[start Data provided]
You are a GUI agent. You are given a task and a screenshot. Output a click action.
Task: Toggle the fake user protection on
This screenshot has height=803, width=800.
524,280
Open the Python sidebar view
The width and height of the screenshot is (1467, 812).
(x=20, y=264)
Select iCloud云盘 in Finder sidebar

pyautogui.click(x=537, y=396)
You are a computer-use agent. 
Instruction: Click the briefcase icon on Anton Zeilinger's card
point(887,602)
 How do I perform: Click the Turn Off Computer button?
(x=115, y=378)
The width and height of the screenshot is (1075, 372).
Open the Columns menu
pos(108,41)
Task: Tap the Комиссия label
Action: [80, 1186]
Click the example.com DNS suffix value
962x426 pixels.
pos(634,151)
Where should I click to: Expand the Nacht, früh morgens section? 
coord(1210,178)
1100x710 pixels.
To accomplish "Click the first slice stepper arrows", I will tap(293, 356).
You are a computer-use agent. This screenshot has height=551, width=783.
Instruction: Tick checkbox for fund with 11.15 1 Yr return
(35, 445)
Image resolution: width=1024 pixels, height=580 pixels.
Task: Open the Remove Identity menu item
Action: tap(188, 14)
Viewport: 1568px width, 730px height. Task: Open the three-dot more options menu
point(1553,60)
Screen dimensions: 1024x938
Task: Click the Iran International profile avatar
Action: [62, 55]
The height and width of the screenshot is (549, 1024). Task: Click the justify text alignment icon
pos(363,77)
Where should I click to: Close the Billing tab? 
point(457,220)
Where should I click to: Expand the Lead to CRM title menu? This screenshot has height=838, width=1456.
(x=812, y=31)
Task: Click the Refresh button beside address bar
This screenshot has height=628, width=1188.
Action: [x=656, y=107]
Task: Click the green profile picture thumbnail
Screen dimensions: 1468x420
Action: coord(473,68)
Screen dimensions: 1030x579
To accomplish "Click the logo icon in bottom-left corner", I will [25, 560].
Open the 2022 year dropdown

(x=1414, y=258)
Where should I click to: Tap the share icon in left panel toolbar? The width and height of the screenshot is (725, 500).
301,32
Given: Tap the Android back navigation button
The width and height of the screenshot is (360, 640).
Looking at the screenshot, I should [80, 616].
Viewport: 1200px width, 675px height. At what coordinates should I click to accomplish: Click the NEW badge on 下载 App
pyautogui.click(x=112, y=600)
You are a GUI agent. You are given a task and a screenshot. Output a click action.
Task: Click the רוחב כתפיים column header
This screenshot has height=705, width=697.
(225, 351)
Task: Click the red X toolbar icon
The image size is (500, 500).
[end Data provided]
● **Description of the task**: Please count the rows above that contain the word "icon" and give only the number.

● **Response below**: 5